Top of EXTRACTED INFORMATION

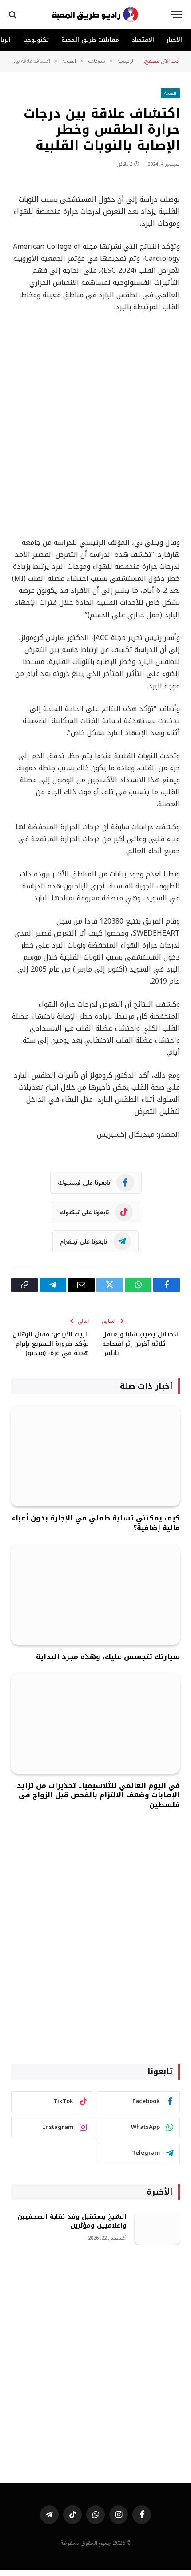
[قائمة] (176, 14)
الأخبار (174, 39)
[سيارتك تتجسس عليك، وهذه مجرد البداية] (95, 1594)
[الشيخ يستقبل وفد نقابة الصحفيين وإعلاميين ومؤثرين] (157, 2229)
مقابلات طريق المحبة (90, 39)
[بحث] (13, 14)
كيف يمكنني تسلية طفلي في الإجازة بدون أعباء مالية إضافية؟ (96, 1523)
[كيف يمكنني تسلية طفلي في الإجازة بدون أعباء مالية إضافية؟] (95, 1456)
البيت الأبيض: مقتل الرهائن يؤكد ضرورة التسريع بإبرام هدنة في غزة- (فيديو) (50, 1343)
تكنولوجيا (36, 39)
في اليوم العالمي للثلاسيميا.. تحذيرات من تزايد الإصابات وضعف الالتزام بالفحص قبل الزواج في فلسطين (98, 1795)
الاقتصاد (142, 39)
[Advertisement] (95, 424)
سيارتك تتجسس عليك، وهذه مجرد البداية (108, 1657)
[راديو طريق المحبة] (95, 14)
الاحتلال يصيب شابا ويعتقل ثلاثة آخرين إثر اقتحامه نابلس (141, 1343)
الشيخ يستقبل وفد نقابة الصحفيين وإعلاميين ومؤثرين (72, 2221)
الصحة (170, 93)
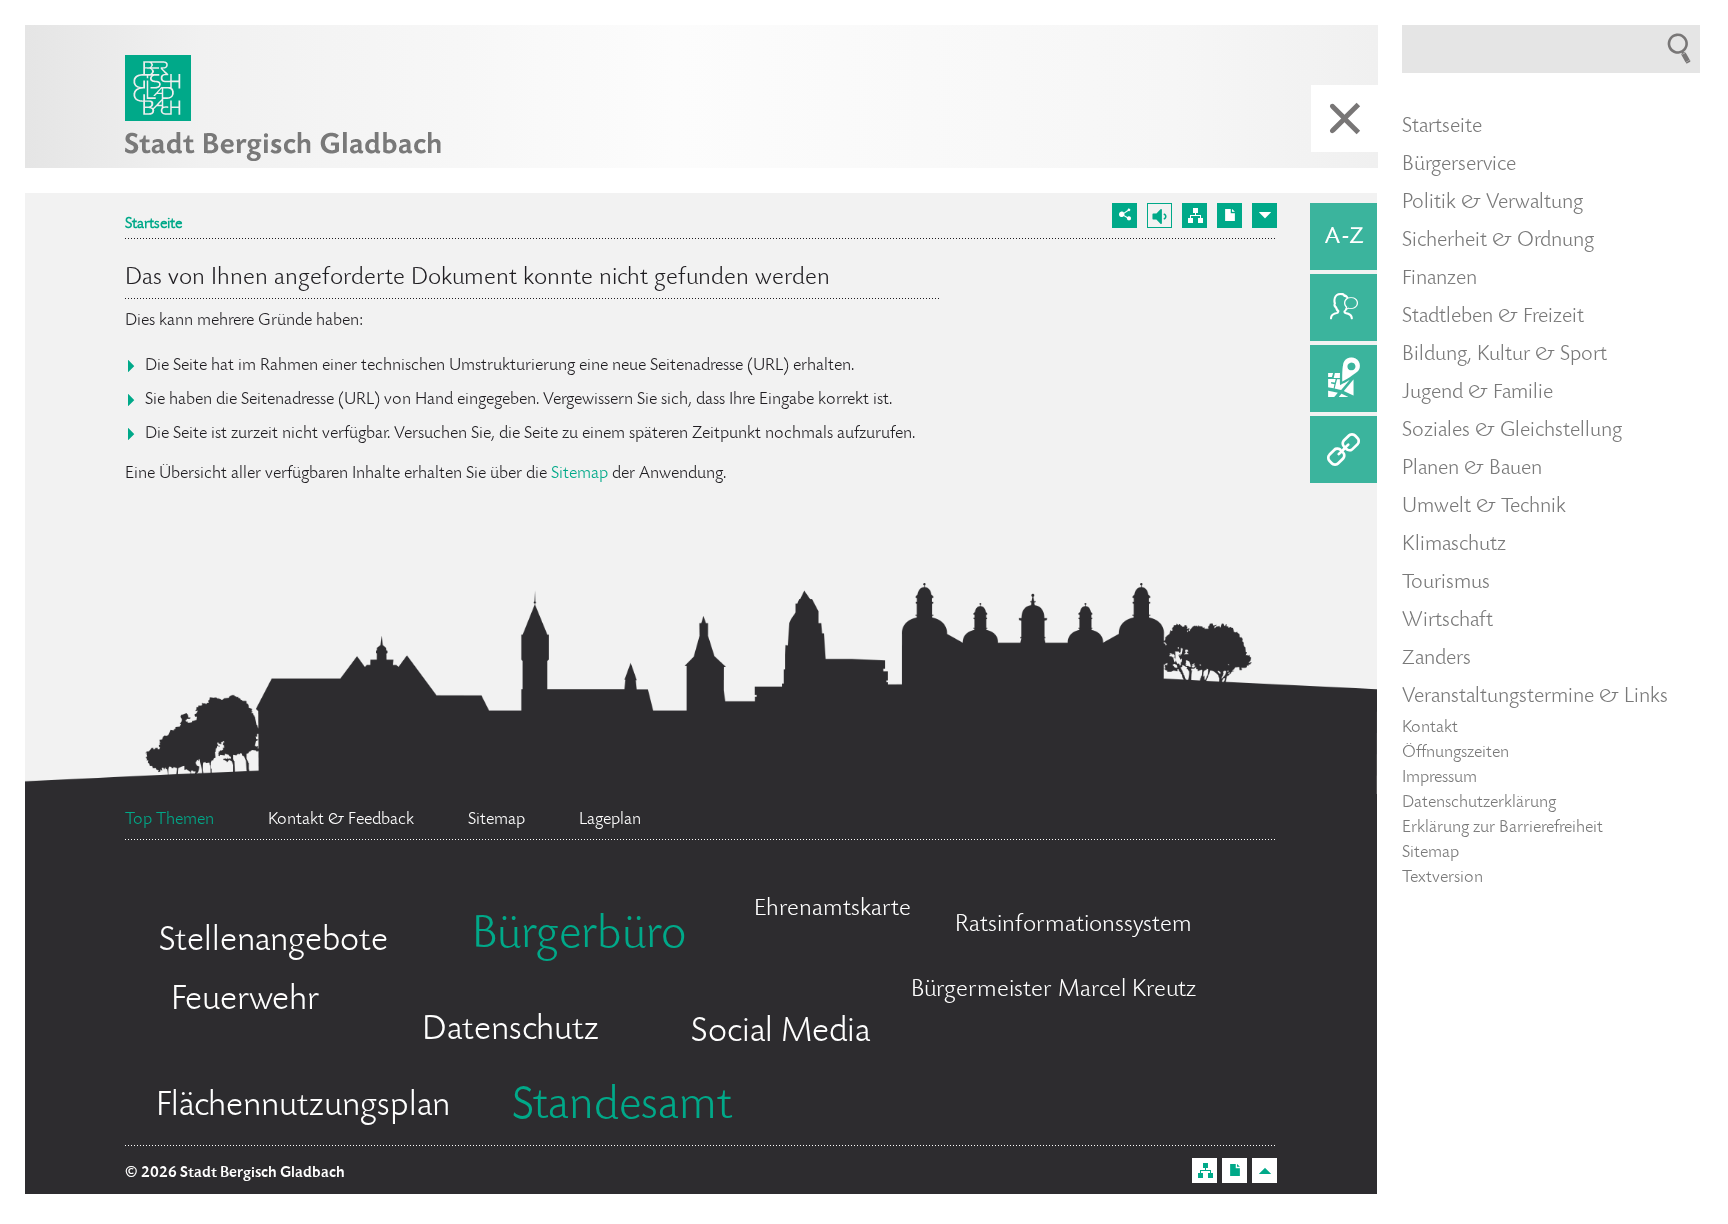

Bottom of EXTRACTED INFORMATION

▶ **PROBLEM DESCRIPTION**
Starting with the line that contains "الاحتلال يصيب شابا", reproduce every line to the end of the material above, both end lines included, exactly and with no pictures.

▶ **SOLUTION TO THIS PROBLEM**
الاحتلال يصيب شابا ويعتقل ثلاثة آخرين إثر اقتحامه نابلس (141, 1343)
الشيخ يستقبل وفد نقابة الصحفيين وإعلاميين ومؤثرين (72, 2221)
الصحة (170, 93)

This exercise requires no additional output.